- [Work to complete]: Rewrite the stretch of lines from the one containing "Where should I click to: Preview" through the one containing "Action: point(1118,577)" as a JSON list of strings, one string per line, leaving out blank lines.

(Click-target data)
|---|
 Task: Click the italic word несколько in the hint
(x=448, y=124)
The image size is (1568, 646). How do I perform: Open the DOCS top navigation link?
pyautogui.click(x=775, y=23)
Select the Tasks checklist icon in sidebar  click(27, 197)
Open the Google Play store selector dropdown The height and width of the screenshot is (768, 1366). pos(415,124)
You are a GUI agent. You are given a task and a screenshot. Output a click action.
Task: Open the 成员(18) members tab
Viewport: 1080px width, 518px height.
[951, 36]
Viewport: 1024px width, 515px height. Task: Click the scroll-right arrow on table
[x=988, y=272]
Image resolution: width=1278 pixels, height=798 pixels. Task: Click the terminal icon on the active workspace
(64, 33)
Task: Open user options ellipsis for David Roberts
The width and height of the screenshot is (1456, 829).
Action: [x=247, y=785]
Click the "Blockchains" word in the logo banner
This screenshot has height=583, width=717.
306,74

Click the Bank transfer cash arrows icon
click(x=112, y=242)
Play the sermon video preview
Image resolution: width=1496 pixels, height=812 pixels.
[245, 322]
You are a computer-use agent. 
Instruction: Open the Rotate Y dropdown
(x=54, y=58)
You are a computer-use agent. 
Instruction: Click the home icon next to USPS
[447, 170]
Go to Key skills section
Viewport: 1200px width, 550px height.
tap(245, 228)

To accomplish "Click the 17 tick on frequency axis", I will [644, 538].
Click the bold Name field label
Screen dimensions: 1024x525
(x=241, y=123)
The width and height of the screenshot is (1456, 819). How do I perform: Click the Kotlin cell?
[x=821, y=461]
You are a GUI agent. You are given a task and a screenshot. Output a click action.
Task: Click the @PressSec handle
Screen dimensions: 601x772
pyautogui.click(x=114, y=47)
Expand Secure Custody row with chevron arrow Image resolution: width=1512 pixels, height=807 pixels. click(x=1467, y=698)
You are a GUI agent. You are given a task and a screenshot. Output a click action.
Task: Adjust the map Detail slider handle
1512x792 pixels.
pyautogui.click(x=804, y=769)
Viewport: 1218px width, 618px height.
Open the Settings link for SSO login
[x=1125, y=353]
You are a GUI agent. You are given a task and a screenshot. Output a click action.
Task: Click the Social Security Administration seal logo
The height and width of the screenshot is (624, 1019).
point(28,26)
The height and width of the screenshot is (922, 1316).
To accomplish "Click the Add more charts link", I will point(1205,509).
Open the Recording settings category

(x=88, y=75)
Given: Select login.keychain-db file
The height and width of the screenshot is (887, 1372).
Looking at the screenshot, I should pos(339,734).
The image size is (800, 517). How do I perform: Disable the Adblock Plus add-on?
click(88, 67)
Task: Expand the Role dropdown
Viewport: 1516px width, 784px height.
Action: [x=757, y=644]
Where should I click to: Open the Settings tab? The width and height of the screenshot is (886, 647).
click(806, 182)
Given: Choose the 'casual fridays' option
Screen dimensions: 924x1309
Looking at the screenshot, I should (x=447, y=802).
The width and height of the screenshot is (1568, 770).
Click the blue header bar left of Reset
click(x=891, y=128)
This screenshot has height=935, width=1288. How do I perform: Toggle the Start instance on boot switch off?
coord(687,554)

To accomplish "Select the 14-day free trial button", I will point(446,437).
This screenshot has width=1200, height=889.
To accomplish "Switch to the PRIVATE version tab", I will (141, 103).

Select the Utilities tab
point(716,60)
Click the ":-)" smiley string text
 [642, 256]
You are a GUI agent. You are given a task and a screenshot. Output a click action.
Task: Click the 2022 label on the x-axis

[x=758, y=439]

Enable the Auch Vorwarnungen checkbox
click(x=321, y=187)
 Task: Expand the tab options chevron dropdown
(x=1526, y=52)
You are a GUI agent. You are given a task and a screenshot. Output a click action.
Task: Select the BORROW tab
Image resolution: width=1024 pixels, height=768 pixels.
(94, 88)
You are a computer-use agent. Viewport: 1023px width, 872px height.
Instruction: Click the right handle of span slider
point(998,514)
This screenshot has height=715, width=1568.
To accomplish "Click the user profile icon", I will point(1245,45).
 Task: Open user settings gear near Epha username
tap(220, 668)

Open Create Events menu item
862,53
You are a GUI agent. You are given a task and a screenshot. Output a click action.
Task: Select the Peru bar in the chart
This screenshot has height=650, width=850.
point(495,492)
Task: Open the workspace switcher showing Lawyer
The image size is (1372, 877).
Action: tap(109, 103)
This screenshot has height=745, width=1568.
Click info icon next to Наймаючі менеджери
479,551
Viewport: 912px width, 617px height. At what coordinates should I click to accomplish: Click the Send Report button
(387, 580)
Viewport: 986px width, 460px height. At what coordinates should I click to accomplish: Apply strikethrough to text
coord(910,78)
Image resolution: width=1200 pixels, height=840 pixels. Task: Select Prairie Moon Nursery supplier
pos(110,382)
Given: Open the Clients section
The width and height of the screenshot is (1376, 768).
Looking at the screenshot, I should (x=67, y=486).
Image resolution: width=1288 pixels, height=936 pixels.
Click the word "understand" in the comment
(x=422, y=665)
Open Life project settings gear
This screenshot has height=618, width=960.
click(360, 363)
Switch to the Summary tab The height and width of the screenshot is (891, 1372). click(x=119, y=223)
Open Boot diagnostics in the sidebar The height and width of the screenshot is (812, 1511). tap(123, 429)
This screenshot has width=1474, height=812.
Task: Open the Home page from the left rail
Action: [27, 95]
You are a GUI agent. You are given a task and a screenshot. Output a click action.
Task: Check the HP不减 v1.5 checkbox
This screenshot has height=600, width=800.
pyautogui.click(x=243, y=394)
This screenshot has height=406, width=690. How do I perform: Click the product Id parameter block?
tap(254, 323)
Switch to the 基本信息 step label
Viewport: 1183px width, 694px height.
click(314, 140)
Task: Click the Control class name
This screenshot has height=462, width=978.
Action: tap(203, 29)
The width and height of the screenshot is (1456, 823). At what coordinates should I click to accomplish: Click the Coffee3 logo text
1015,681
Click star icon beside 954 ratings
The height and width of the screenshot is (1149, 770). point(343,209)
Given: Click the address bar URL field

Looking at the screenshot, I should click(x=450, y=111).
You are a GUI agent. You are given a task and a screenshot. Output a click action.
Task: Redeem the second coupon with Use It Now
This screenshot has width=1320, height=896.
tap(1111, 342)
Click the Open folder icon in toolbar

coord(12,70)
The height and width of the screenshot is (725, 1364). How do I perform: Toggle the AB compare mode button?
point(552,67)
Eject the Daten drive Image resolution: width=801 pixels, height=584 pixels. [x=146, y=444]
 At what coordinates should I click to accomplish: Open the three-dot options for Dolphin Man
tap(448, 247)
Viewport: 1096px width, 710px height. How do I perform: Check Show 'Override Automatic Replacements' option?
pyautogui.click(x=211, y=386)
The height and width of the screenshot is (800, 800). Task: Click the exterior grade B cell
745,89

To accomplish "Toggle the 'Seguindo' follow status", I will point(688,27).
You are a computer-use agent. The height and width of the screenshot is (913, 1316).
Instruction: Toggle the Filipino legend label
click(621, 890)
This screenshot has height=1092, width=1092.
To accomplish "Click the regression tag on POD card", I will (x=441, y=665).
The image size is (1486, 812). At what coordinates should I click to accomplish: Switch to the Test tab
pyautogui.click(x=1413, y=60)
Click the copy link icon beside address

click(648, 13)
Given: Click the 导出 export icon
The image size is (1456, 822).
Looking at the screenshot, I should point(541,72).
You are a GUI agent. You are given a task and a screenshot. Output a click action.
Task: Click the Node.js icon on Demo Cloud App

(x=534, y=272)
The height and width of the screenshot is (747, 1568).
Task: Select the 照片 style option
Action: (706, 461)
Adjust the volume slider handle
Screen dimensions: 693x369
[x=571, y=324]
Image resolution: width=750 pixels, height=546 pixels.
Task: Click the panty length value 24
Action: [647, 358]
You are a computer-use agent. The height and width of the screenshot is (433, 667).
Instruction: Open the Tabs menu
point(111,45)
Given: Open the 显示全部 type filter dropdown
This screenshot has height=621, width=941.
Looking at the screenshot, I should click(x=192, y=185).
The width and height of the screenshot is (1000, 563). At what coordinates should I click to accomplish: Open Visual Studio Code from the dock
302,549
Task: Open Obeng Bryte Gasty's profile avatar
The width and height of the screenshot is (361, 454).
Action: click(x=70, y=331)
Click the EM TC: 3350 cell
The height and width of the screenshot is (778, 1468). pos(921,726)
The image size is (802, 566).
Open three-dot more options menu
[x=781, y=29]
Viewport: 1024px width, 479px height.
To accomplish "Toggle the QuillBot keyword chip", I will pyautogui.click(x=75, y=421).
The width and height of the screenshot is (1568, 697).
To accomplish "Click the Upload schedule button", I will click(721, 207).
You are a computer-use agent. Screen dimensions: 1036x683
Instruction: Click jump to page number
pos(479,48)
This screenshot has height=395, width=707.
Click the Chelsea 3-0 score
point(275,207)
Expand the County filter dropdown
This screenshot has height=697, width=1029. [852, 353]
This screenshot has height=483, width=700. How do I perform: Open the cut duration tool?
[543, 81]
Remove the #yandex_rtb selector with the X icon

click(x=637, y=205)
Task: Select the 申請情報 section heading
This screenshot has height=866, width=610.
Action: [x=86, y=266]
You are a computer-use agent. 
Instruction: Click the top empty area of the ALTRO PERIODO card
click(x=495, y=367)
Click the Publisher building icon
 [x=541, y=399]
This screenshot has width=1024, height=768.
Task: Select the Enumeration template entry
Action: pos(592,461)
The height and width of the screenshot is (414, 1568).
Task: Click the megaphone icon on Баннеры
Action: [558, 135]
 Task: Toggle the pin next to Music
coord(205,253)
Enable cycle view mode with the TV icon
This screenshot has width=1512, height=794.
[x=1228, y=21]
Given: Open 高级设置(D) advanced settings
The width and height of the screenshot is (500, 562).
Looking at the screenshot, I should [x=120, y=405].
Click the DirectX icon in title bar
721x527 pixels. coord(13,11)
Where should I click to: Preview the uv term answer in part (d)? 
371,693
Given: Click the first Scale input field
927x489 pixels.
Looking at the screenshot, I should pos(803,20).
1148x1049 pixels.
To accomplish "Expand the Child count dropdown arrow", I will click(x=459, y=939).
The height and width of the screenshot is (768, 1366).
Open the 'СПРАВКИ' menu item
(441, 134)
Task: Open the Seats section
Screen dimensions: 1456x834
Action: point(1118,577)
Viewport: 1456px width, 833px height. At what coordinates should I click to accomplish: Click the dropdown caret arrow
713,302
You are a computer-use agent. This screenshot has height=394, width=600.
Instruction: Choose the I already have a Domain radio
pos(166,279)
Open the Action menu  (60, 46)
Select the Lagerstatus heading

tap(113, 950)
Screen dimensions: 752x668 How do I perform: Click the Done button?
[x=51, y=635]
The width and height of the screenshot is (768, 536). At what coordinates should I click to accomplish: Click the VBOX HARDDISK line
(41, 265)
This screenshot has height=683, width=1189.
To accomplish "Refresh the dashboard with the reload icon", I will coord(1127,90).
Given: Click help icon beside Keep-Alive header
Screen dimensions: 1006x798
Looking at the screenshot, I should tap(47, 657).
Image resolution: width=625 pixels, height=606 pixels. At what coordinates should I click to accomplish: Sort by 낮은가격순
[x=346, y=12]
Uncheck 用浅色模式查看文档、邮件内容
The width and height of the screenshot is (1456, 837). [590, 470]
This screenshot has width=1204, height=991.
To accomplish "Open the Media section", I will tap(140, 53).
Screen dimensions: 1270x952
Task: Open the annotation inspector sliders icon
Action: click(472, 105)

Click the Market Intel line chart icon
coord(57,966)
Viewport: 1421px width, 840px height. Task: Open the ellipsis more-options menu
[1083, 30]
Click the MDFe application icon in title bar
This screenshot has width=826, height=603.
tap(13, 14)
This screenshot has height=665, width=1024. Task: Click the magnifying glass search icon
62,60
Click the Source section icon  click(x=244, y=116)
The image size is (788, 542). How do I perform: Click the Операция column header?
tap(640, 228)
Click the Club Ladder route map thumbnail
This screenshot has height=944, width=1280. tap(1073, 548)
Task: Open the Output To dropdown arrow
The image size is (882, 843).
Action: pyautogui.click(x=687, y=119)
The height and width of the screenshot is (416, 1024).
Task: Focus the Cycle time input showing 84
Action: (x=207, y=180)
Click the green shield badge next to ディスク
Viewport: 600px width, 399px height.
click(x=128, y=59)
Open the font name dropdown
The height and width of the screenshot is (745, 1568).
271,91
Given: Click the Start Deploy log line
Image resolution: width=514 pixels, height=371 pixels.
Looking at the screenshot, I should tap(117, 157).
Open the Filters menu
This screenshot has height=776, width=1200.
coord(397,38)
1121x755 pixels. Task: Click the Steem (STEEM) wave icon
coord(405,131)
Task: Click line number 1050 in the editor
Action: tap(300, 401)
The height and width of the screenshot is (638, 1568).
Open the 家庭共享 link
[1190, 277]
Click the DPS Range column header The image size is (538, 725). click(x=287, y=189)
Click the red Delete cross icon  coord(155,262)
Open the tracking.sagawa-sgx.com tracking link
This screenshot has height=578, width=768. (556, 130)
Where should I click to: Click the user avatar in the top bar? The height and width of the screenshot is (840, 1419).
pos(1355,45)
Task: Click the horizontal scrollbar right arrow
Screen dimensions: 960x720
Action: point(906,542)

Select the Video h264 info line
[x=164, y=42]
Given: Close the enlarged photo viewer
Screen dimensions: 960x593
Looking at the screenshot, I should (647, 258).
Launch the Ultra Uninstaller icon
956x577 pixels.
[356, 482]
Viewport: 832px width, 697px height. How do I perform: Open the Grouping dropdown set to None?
|---|
- [Result of this exercise]:
[
  "Where should I click to: Preview the uv term answer in part (d)? ",
  "371,693",
  "Given: Click the first Scale input field",
  "927x489 pixels.",
  "Looking at the screenshot, I should pos(803,20).",
  "1148x1049 pixels.",
  "To accomplish \"Expand the Child count dropdown arrow\", I will click(x=459, y=939).",
  "The height and width of the screenshot is (768, 1366).",
  "Open the 'СПРАВКИ' menu item",
  "(441, 134)",
  "Task: Open the Seats section",
  "Screen dimensions: 1456x834",
  "Action: point(1118,577)"
]